Australian economist

Paul Oslington (born 1965) is an Australian economist.

Inaugural Dean of Business and Professor of Economics at Alphacrucis University College in Sydney Australia. From 2008 to 2013 he was Professor of Economics at Australian Catholic University (ACU) where he held a joint appointment in the School of Business and School of Theology. From 2000 to 2008 Associate Professor of Economics at UNSW/ADFA.

== Overview ==

Paul Oslington is an international expert in the new interdisciplinary field of economics and religion. He has published a series of papers and books exploring the economic dimensions of theological ideas and church practice.

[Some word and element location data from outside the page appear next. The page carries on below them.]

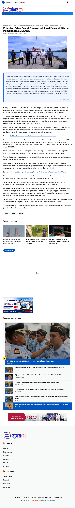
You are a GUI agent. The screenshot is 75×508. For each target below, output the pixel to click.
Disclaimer (7, 487)
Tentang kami (8, 476)
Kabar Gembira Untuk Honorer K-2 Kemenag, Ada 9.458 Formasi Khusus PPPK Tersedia (41, 404)
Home (34, 497)
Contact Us (26, 497)
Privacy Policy (58, 497)
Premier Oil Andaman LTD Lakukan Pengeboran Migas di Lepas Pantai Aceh (13, 241)
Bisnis (13, 213)
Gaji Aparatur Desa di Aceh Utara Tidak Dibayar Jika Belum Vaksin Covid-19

His work explores the way Christian theology has shaped the development of economics as a discipline in the 18th and 19th centuries, especially focusing on the role of natural theology. He argues that following from the Christian doctrines of creation and providence, we can learn what we can about God's character and activity through study of the natural world, including the study of human beings and their economic interactions. Our understanding of the relationship between economics and theology affects Christian ethics, especially the evaluation of markets and questions in business ethics.

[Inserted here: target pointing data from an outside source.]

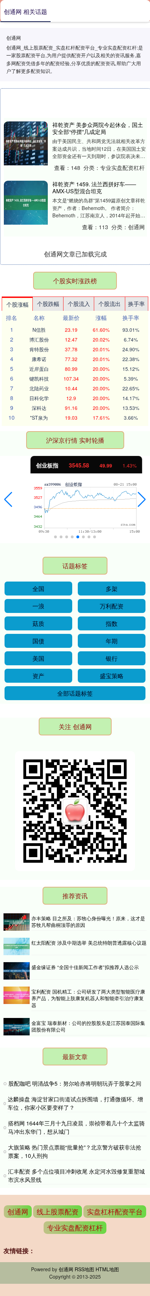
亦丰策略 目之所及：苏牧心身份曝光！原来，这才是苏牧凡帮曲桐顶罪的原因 (88, 922)
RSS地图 (84, 1269)
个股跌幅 (48, 304)
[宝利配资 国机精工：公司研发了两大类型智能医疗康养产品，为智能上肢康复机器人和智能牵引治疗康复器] (16, 999)
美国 (38, 658)
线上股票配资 (57, 1211)
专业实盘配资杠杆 (75, 1227)
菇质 (38, 623)
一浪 (38, 605)
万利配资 (111, 605)
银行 (112, 658)
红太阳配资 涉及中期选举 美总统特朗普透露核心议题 (89, 942)
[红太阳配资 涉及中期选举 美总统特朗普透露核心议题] (16, 946)
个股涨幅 (17, 304)
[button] (8, 499)
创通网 (17, 1211)
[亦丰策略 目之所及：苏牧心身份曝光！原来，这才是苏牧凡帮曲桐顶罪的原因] (16, 922)
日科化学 (39, 398)
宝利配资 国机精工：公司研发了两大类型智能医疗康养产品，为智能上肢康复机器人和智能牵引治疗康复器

Oslington has particularly considered the relationship between economics and theology in the writings of Adam Smith, but has also considered John Henry Newman, Max Weber, Jacob Viner and Bernard Lonergan as exemplars of fruitful ways of relating the disciplines.

He is also published in the areas of history and philosophy of economics, international trade theory, labour economics, and higher education policy.

== Biography ==

Paul Oslington studied at James Ruse Agricultural High School and Macquarie University before completing a Master of Economics/Econometrics with Honours and PhD in economics from the University of Sydney and a Bachelor of Divinity and Doctor of Theology from University of Divinity.

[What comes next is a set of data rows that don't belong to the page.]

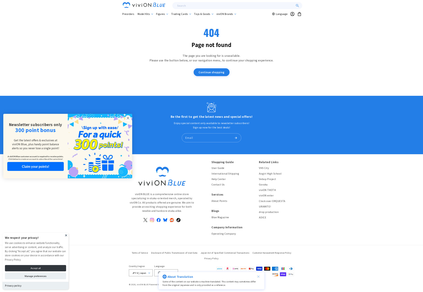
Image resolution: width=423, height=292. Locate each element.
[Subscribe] (235, 137)
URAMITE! (265, 206)
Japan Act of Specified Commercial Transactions (225, 252)
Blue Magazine (220, 217)
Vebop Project (267, 179)
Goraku (263, 184)
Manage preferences (35, 276)
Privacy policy (13, 285)
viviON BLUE (143, 284)
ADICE (262, 217)
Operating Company (224, 233)
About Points (219, 200)
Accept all (36, 268)
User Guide (218, 168)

In addition to his main appointments he spent the 2020 academic year as a Resident Fellow at the Center of Theological Inquiry Princeton, and the 2006/7 academic year as a President's Visiting Scholar at Princeton Theological Seminary, with additional funding for a project in international economics at Princeton University. He previously held visiting fellowships in the Dept of Economics at University of Oxford in 2000 and University of British Columbia/Regent College Vancouver in 2003.

He is NSW Council member of the Economic Society of Australia, and a member of American Economic Association, History of Economic Thought Society of Australia, the Association of Christian Economists, and the American Academy of Religion.

His work has been supported by the Australian Research Council, the John Templeton Foundation and other funding bodies.